Car la première réaction de Bérenger, c’est de nier violemment, soutenu par Marie, sa seconde épouse, sa jeune épouse, qui lui apporte l’insouciance et le perd dans des célébrations et des bals sans fins, des distractions dans lesquelles il fuit. L’avenir à ses côtés est immédiat. Ses courbatures, son mal de tête, et ses chutes ne sont pas les marques de la mort. Elles ne sont que des traces de fatigue passagère. Comment peut-il mourir alors qu’hier encore il était jeune (à peine entrait-il dans sa trois centième année).

Puis vient la résignation, teintée de colère et d’amertume. Son sceptre qui tombe, sa couronne qui lui échappe, et son royaume qui tombe en ruines. Il est en train de mourir, et il reproche à Marguerite de l’avoir « prévenu trop tôt » qu’un jour il mourrait, et de l’ « averti[r] trop tard. » que sa mort arrivait. Il n’a pas eu le temps d’y penser, de s’y préparer. Mourir seul, tout seul. Et vient l’angoisse et la peur. Où trouver de la consolation ? Dans les suppliques de Marie ? Dans la raison de Marguerite ? Dans l’exemple des héros anciens ? Dans la littérature ? Dans les souvenirs ? Que restera-t-il de lui ? Qui se souviendra de lui ? La peur de l’oubli et du néant, des angoisses humaines bien compréhensibles. Alors pour l’apaiser, pour le soutenir, le Garde fait son tombeau littéraire : on se souviendra de ses conquêtes, de ses inventions, du Roi qu’il était. Ou du tyran d’après le médecin et Marguerite. Juliette lui avoue qu’elle l’aime comme un membre de sa famille.

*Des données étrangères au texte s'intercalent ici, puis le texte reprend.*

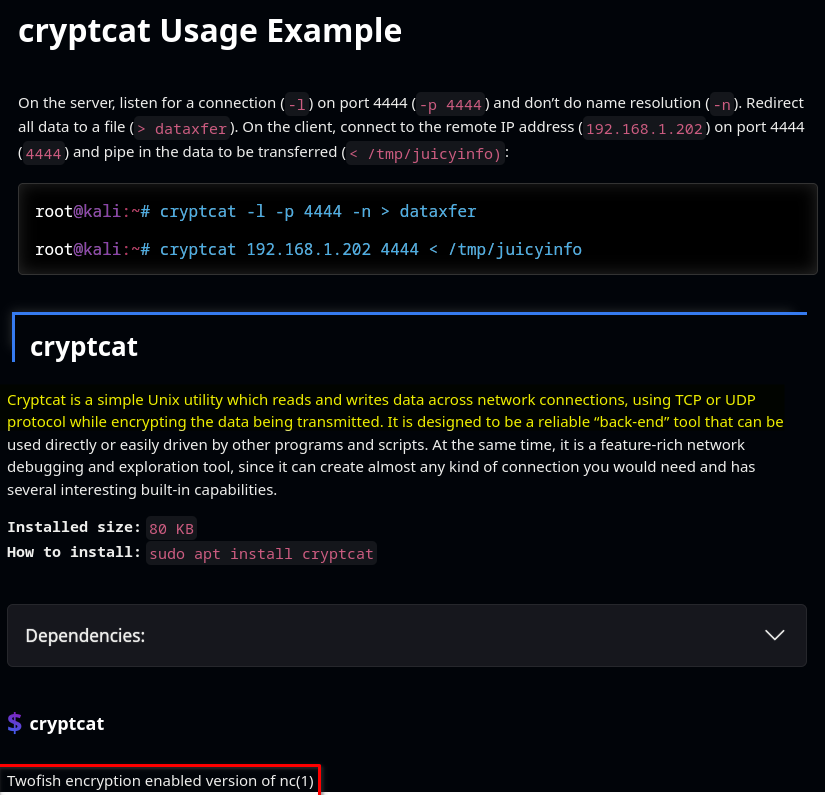Click the "sudo apt install cryptcat" command
Screen dimensions: 825x795
pyautogui.click(x=261, y=553)
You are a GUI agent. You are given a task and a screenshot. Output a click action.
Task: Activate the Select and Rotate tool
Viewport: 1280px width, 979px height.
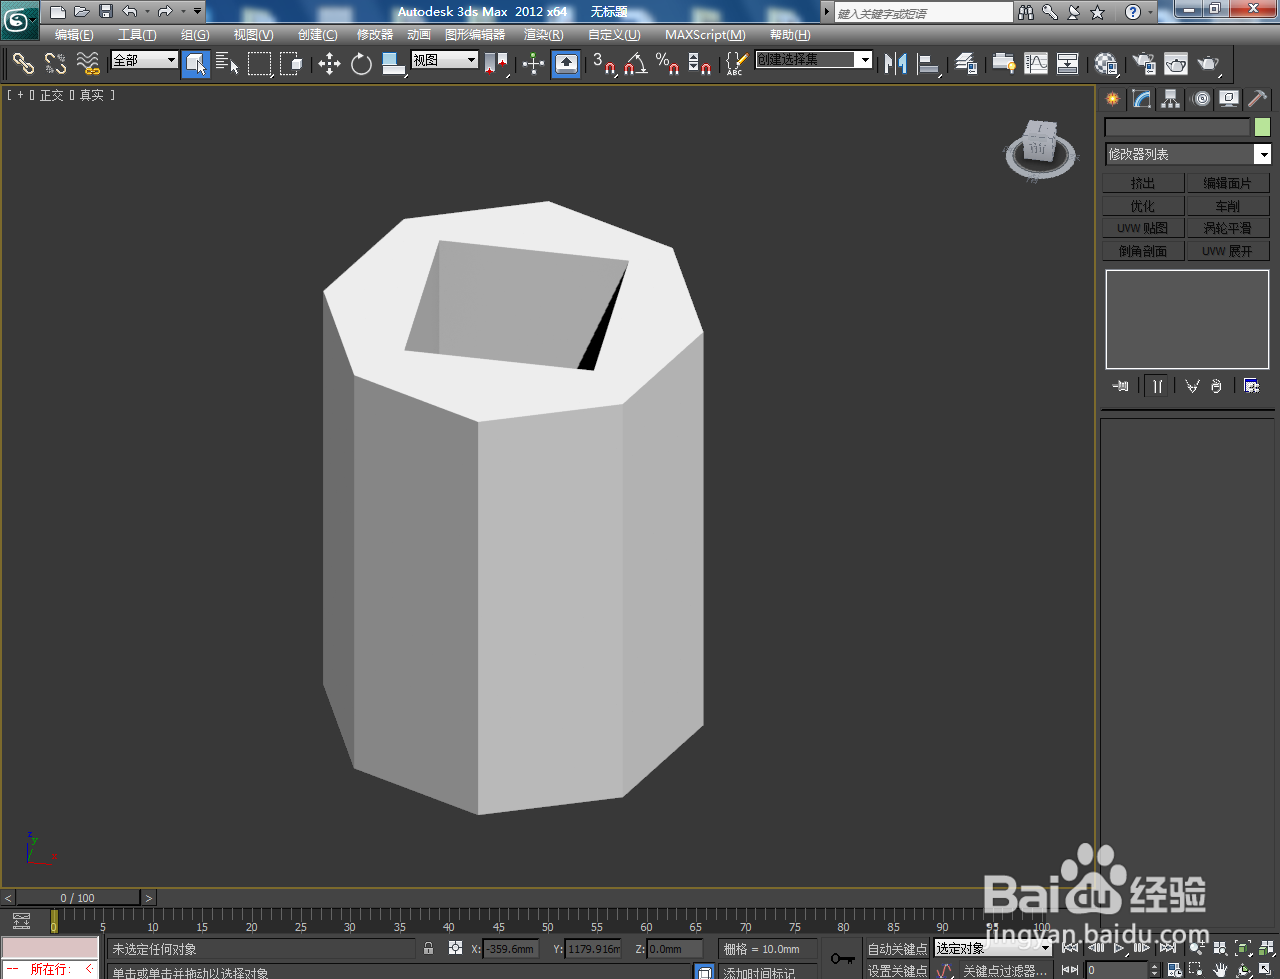[360, 64]
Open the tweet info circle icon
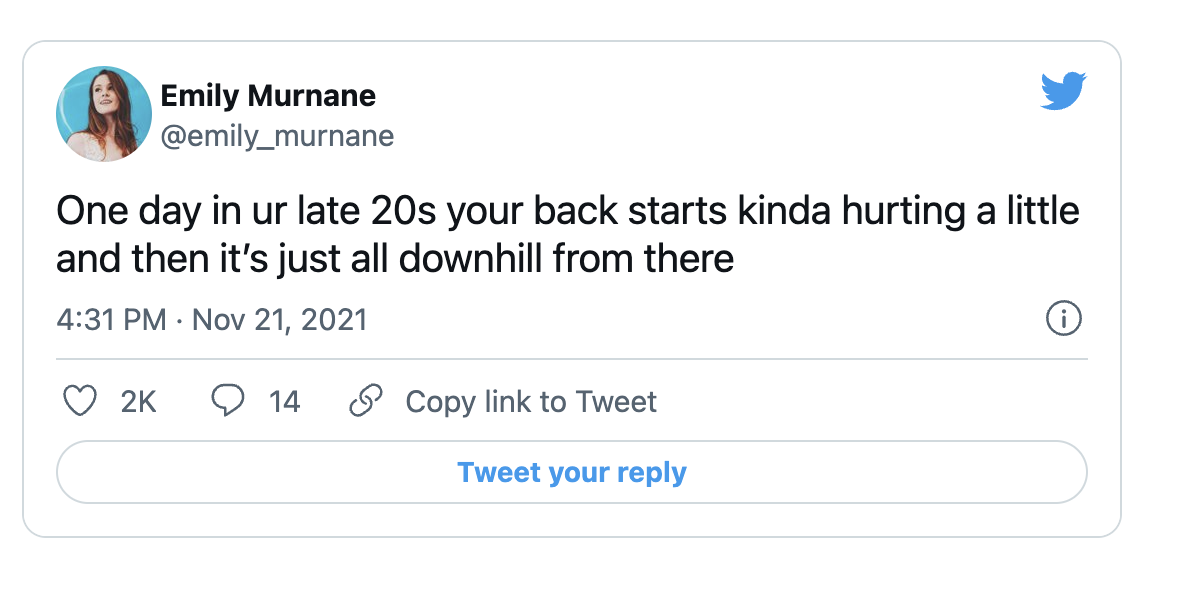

Et vient l’heure, après les ultimes marchandages, d’accepter l’inéluctable. Peu à peu, les personnages disparaissent. Seuls restent en scène Bérenger et Marguerite, qui l’accompagne jusqu’au seuil. Ionesco restaure ainsi la ritualisation et la socialisation de la mort. C’est à toute une cérémonie que le spectateur vient d’assister. Mais à la fin, on est seul.

Finale :

Le Roi se meurt est une pièce intéressante. Tragédie, elle n’est pas dénuée d’humour pour autant, le rire étant un mécanisme tragique comme un autre pour Ionesco. Si la mort est le propos principal de la pièce, on y trouve d’autres thèmes, cher au dramaturge roumain, tel que la haine de la tyrannie -on notera que le roi porte le même prénom que le héros de Rhinocéros.

Eugène Ionesco, Le Roi se meurt, Gallimard, « Folio théâtre », 2017 [1963 et 1997 préface], 192 p.